US SUPREME COURT DECISIONS

Elgin v. Dept. of Treasury

Opinion Summary:

Under the Civil Service Reform Act of 1978 (CSRA), 5 U.S.C. 1101 et seq., certain federal employees could obtain administrative and judicial review of specified adverse employment actions. At issue was whether the CSRA provided the exclusive avenue to judicial review when a qualifying employee challenged an adverse employment action by arguing that a federal statute was unconstitutional. The Court held that it did. The CSRA precluded district court jurisdiction over petitioners' claims because it was fairly discernible that Congress intended the statute's review scheme to provide the exclusive avenue to judicial review for covered employees who challenged covered adverse employment actions, even when those employees argued that a federal statute was unconstitutional.

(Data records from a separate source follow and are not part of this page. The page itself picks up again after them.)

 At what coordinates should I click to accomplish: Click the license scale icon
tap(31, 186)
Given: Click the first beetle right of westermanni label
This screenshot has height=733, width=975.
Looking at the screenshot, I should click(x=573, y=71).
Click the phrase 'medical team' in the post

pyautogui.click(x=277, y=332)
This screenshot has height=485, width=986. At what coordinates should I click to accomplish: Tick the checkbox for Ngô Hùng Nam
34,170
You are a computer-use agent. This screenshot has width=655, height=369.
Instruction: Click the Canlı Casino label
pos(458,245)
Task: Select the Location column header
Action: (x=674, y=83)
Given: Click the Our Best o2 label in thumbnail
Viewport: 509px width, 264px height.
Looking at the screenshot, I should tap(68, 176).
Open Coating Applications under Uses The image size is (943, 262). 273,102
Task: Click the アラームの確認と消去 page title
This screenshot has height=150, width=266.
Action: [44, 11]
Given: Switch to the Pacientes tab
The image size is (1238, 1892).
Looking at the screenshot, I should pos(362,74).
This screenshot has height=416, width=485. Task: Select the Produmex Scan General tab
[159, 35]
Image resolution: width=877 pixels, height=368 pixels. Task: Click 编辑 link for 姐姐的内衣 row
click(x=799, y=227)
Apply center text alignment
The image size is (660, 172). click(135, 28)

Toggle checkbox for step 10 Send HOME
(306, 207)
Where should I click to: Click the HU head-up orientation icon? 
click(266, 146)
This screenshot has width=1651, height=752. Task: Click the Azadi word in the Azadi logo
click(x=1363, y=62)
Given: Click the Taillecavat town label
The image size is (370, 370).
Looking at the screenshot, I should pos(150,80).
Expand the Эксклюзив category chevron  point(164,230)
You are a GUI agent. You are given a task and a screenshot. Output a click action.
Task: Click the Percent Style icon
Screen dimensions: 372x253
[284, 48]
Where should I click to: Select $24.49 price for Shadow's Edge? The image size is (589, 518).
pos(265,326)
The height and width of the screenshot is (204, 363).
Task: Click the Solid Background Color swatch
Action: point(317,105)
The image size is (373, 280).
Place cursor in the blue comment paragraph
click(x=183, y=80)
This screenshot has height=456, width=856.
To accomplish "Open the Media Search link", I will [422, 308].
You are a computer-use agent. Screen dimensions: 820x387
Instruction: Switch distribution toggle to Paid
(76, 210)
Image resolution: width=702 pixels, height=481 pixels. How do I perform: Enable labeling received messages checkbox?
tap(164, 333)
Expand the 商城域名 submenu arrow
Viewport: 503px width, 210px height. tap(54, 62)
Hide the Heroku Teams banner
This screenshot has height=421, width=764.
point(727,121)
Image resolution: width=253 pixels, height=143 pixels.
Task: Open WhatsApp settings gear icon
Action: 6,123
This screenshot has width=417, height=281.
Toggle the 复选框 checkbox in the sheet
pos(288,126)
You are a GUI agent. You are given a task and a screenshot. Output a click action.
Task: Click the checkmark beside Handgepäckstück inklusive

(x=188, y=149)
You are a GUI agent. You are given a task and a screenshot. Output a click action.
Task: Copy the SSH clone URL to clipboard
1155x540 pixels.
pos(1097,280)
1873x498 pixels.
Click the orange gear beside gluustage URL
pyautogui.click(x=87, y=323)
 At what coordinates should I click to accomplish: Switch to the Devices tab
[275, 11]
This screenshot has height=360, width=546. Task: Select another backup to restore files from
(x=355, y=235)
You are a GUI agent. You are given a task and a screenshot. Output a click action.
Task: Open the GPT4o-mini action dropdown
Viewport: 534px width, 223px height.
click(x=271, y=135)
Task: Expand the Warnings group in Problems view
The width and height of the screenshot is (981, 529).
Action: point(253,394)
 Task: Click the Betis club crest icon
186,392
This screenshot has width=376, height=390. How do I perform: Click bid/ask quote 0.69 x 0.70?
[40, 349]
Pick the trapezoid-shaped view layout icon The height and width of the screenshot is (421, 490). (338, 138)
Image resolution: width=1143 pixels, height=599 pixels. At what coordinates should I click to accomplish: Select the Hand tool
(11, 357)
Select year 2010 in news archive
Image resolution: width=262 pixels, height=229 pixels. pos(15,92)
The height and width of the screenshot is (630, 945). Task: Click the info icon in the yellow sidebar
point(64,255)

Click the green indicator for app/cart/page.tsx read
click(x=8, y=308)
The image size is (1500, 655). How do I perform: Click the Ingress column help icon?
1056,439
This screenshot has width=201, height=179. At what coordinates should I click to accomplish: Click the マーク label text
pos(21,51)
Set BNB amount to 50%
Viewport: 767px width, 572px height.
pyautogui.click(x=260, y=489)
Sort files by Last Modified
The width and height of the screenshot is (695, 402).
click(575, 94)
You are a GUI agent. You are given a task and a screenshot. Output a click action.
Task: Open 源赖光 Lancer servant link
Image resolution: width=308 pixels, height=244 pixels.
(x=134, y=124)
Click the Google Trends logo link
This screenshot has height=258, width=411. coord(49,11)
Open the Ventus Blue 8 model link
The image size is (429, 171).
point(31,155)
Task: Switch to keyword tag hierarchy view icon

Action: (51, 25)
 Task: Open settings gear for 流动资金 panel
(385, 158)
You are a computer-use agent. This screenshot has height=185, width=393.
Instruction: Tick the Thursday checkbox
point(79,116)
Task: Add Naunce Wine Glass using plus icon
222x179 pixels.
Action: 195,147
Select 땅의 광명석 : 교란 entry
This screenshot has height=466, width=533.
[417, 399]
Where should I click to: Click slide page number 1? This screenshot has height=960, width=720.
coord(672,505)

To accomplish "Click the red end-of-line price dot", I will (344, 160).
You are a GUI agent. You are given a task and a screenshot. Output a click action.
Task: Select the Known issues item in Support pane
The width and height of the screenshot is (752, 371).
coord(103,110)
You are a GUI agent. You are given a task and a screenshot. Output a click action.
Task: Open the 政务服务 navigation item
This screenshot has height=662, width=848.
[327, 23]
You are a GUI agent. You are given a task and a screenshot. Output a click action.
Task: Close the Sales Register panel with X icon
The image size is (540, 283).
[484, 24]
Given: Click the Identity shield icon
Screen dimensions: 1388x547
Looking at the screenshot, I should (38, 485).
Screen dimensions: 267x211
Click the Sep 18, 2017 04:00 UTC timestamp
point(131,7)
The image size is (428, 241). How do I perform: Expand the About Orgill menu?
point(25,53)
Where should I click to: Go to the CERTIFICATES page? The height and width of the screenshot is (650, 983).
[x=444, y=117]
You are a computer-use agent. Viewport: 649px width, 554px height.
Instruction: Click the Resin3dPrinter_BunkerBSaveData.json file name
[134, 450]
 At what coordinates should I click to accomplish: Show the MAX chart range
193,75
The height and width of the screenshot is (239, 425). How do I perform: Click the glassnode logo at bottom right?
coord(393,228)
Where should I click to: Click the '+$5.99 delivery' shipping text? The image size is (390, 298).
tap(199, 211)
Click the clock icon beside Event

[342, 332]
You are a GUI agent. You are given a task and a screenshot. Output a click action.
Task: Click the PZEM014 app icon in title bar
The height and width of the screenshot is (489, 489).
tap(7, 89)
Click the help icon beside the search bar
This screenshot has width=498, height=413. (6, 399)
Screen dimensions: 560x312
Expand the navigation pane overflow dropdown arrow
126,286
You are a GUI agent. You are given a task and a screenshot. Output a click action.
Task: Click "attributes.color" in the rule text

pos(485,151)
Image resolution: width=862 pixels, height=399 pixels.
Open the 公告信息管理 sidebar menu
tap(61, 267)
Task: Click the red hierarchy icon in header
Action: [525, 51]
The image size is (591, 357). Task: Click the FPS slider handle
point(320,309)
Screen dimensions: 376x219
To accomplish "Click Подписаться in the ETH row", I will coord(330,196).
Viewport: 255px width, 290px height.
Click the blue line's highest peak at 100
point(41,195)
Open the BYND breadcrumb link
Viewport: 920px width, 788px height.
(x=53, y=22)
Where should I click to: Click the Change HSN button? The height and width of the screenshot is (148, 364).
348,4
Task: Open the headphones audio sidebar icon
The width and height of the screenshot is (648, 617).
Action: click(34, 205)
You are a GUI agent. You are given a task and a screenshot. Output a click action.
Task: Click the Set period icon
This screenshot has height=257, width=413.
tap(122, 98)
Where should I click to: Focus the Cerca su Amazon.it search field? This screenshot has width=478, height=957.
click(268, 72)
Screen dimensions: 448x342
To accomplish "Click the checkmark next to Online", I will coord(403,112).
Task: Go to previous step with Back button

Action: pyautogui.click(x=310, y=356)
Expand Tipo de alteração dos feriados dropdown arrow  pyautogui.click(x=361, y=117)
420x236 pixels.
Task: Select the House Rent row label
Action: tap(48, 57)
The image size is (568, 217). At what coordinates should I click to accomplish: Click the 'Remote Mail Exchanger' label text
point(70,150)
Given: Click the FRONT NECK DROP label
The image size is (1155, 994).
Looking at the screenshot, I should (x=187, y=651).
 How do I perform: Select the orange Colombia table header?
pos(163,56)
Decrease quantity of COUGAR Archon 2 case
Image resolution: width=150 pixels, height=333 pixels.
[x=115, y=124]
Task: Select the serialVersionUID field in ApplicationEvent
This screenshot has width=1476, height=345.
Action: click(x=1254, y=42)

NOTE: Where it is feasible, a syllabus (headnote) will be released, as is being done in connection with this case, at the time the opinion is issued. The syllabus constitutes no part of the opinion of the Court but has been prepared by the Reporter of Decisions for the convenience of the reader. See United States v. Detroit Timber & Lumber Co., 200 U. S. 321 .

SUPREME COURT OF THE UNITED STATES

Syllabus

ELGIN et al. v. DEPARTMENT OF THE TREASURY et al.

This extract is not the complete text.